Skip was on Highway 58 heading into Barstow and he was already low on gas. He should have filled up in Fergus but he was distracted, thinking about Q Fuck meeting someone that knew him. He couldn’t figure out who that could be. Having no friends made the list of suspects really short. He called Bonnie.
“Let me get this straight,” Bonnie said. “This IQ guy is going to meet somebody who’s got info on you?”
“Basically, yeah.”
“Like who? You don’t have any friends.”
“That’s why I’m calling, Bonnie, I want to know who it is.”
“Didn’t I tell you not to call me Bonnie?”
“Okay, Jimmy, what do you think’s going on?”
“Well, it’s not any of the people you worked for. They’d give you up to the police, not some ghetto detective. What about a housekeeper or a gardener?”
“You’ve been to my place, haven’t you?”
“One of your dog breeding people?”
“None of them know what I do for a living.”
“Then it’s a setup.”
“Setup how? I go to this bar and that asshole puts a gun to my head and forces me to talk? He couldn’t do that if he wanted to.”
Jimmy was quiet a moment and then he laughed.
“What’s so funny?” Skip said.
“This guy is pretty smart.
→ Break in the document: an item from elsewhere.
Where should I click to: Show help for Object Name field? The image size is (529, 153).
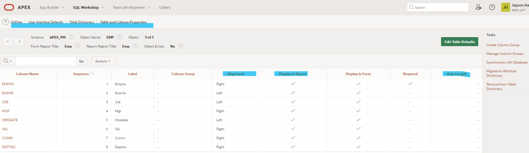119,37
No wonder they call him IQ.”
“Quit fucking around, Jimmy. What?”
“He’s not trying to get you to some bar. He’s trying to get you out of your house.”
Skip’s heart shot up to his throat. He yanked the wheel, the tires screeching, the suspension bucking as he drove over the median and made a U-turn across all four lanes of Highway 58.
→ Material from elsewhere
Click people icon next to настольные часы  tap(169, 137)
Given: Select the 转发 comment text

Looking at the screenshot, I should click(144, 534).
Isaiah was eager to get this done, telling himself it was all about the case. He didn’t like thinking he wanted to hurt Skip. Take something from him. Make him feel the pain of losing a loved one. When he got to the barn, the dogs were barking and yowling and banging against their kennels. Attila was loose, his wet nose snuffling on the other side of the door. No way to shoot him without opening it and Harry had warned him the dog might not go down right away. Fifteen feet overhead was the bay door to the hayloft. On his last visit here, Isaiah had seen a big sliding bolt on the inside. Getting in that way meant removing the track that held up the door. Take out a bunch of heavy bolts and move the ladder from side to side. The easiest access was through one of the two skylights but the roof was steeply pitched. He’d have to wield the circular saw while he stood on what amounted to the side of a pyramid.
Isaiah went around to the long side of the barn and set the ladder against the wall. He already had on the climbing harness. It fit him like a diaper made of nylon straps. He climbed the ladder to the drip edge of the roof, set the backpack down in front of him, and took out a three-pronged grappling hook and a coil of climbing rope. With practiced ease, he lofted the hook over the top of the roof. He yanked, setting the hook against the roof cap. Then he tied the tail end of the rope to a metal loop on the climbing harness, put the backpack on, and rappelled up the roof to the skylight, holding himself there with an ascender clamp. He got out the circular saw and began cutting through the plexiglass, the sound huge in the desert quiet. He knew this was a desperate move, maybe a stupid move, but it was a stupid case. He never would have considered it if it wasn’t for Flaco-and now Bobby Grimes.